**EXERCISE:** No pictures should be carried over. Output all other parts of the entries verbatim.

**DATA SECTION:**
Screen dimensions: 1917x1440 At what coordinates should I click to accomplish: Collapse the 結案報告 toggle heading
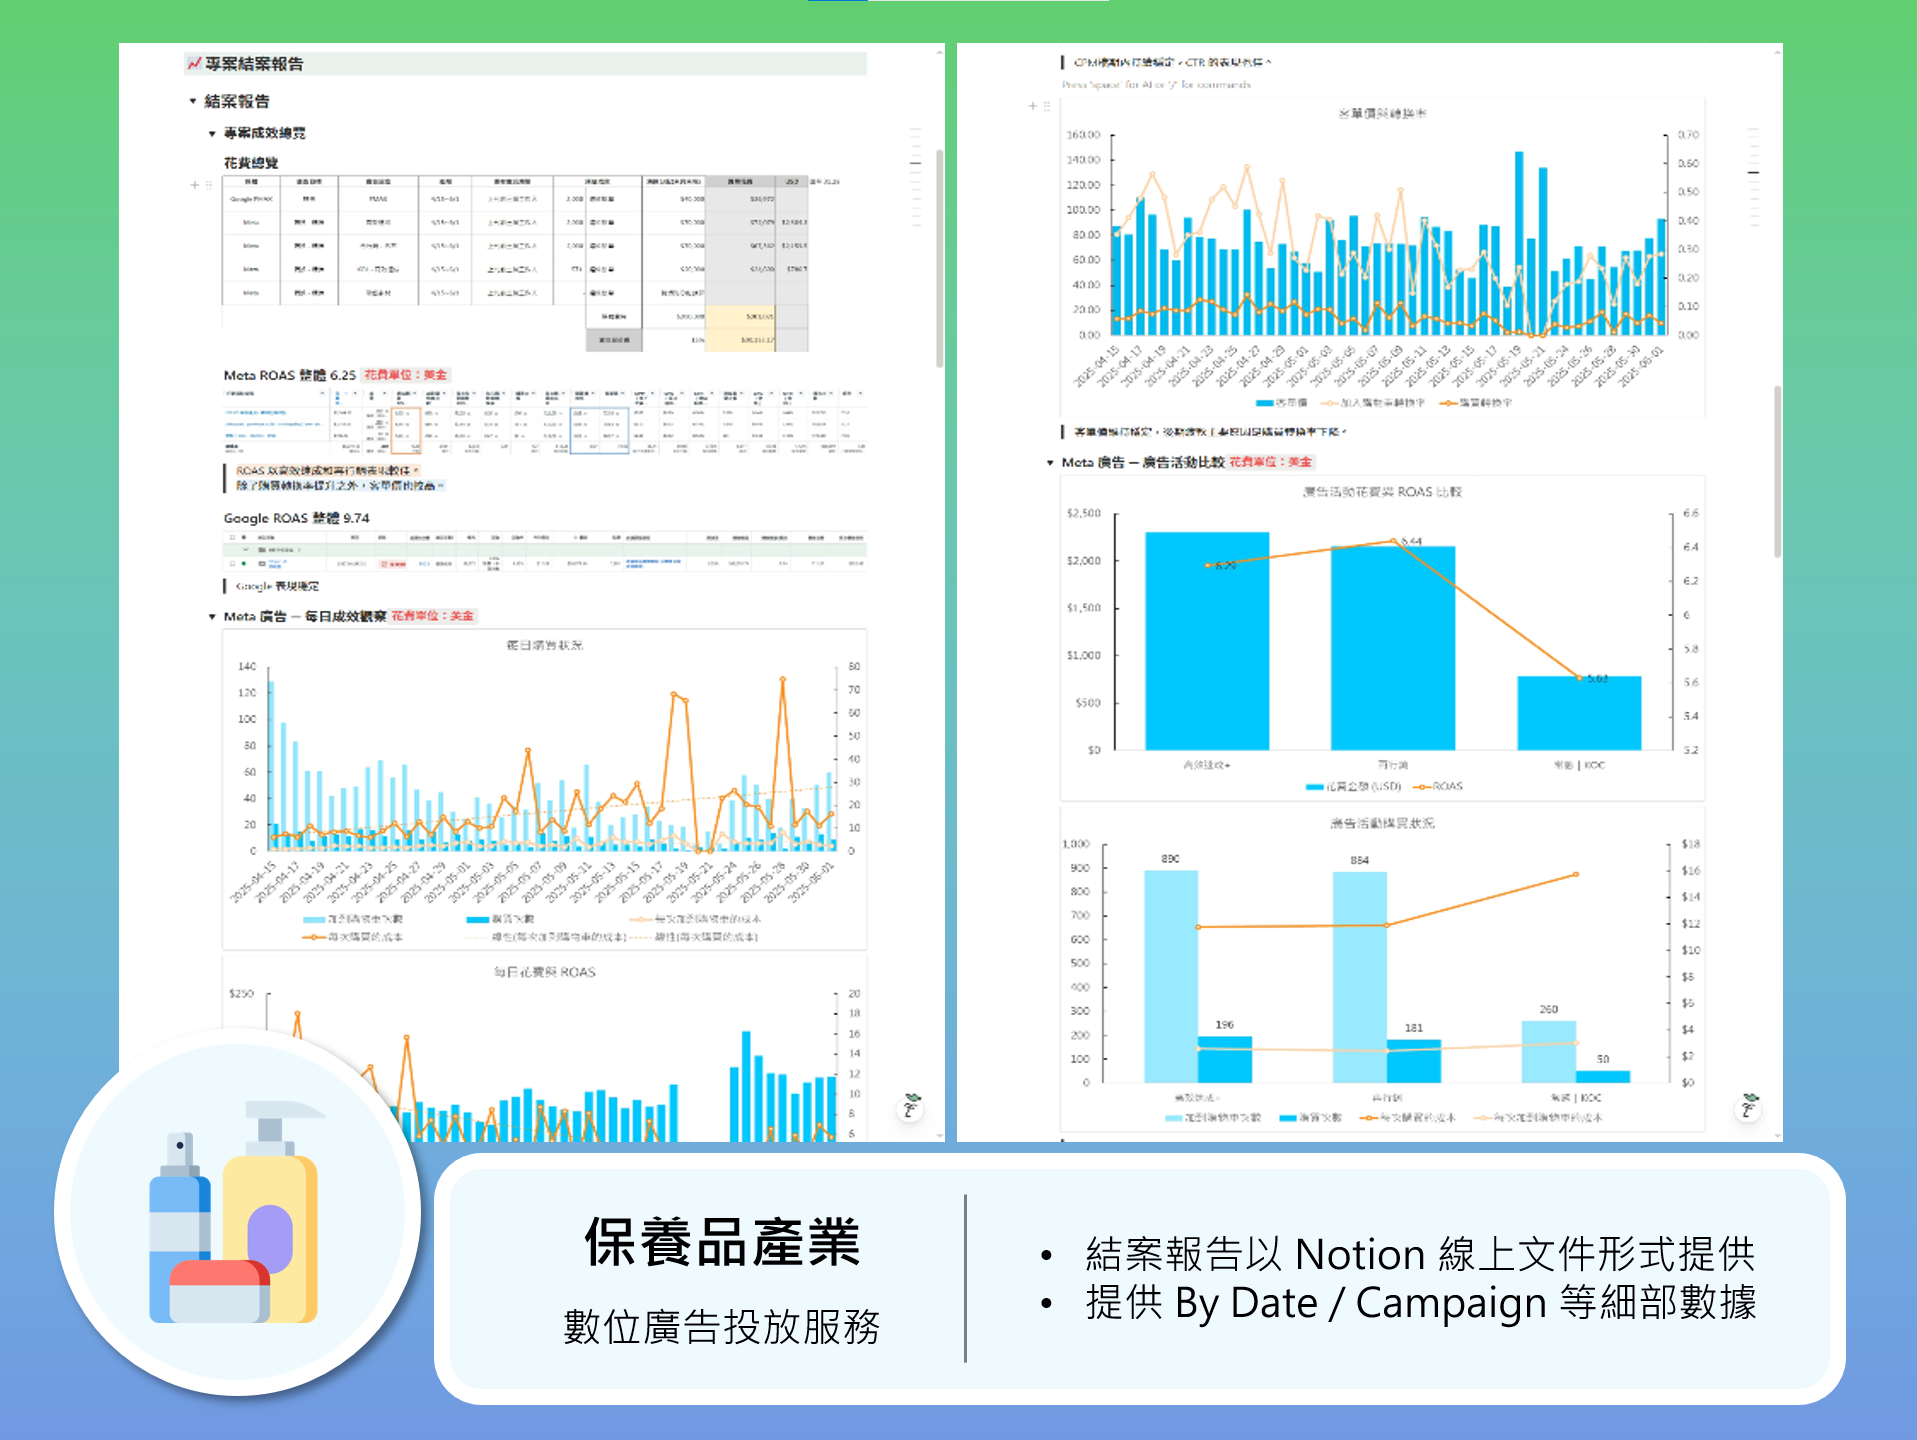[193, 102]
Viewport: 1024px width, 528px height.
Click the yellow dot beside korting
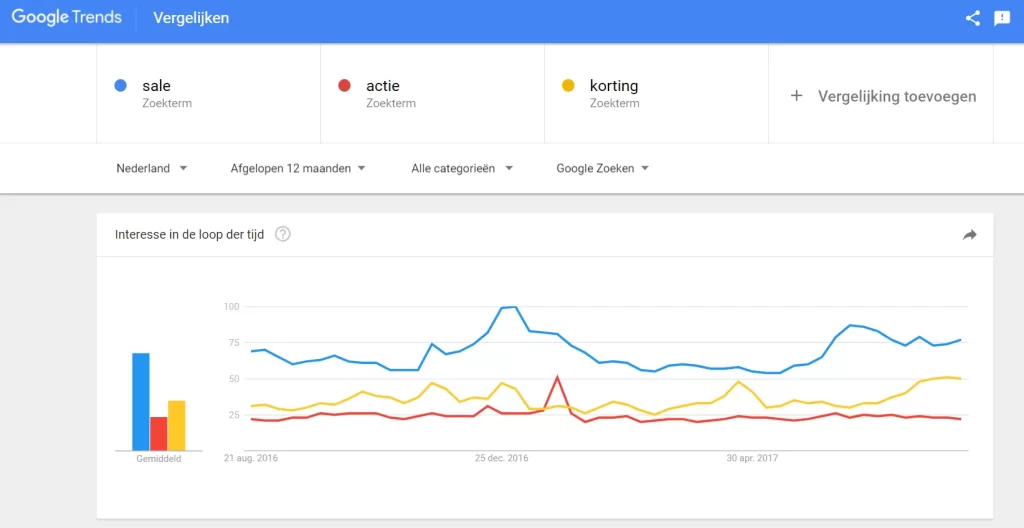pos(568,86)
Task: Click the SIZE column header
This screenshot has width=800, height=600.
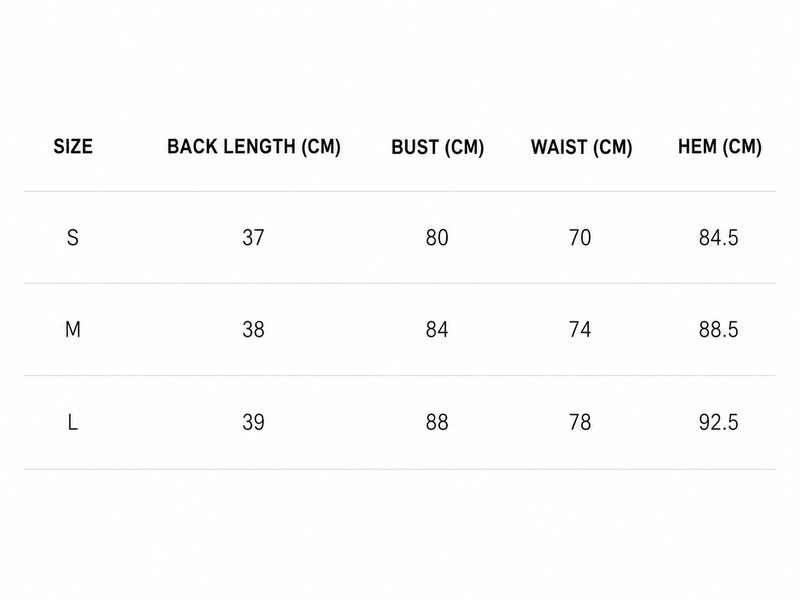Action: pos(73,146)
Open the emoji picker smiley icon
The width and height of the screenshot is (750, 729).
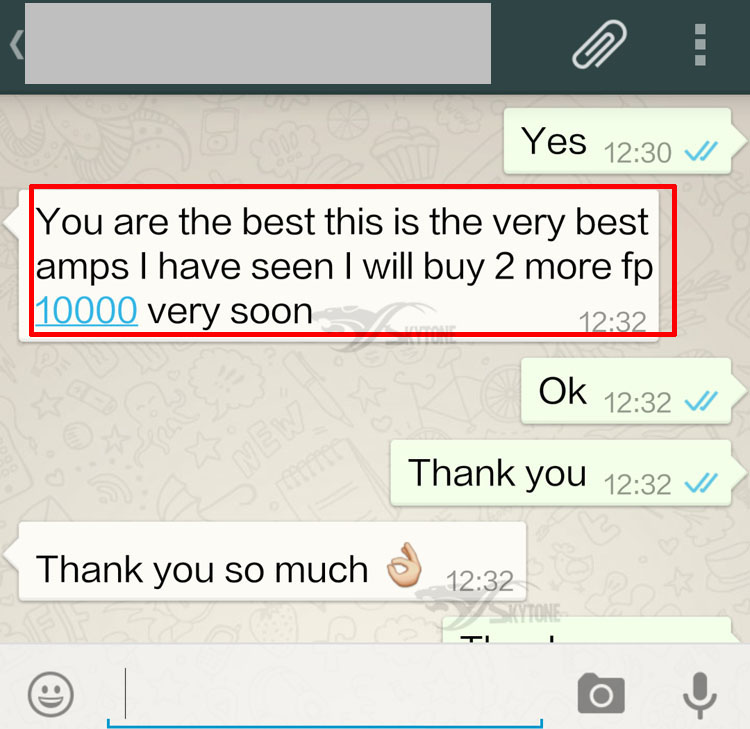(51, 694)
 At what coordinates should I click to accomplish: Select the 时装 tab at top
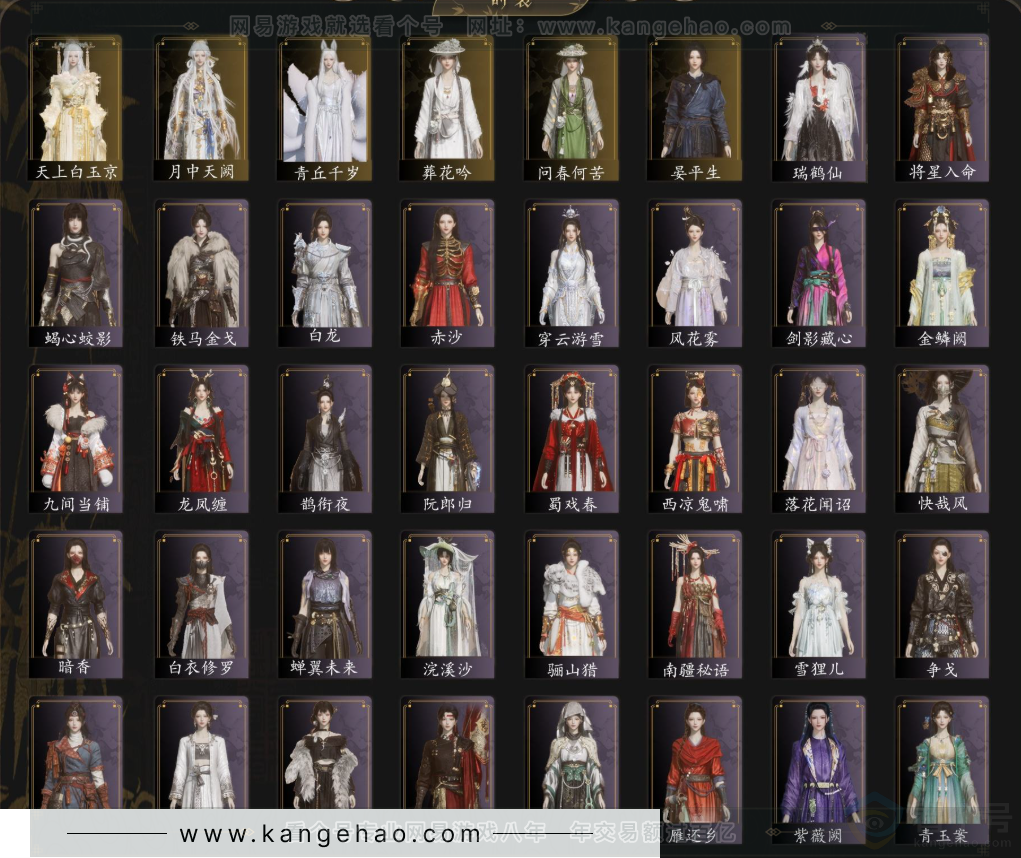(510, 5)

**ANSWER TO THE EXERCISE:**
Screen dimensions: 1917x1440 At what coordinates should I click to accomplish: Collapse the 結案報告 toggle heading
[193, 102]
Viewport: 1024px width, 528px height.
Click the yellow dot beside korting
pos(568,86)
Task: Click the SIZE column header
This screenshot has width=800, height=600.
Action: pos(73,146)
Open the emoji picker smiley icon
The width and height of the screenshot is (750, 729).
(51, 694)
 At what coordinates should I click to accomplish: Select the 时装 tab at top
(510, 5)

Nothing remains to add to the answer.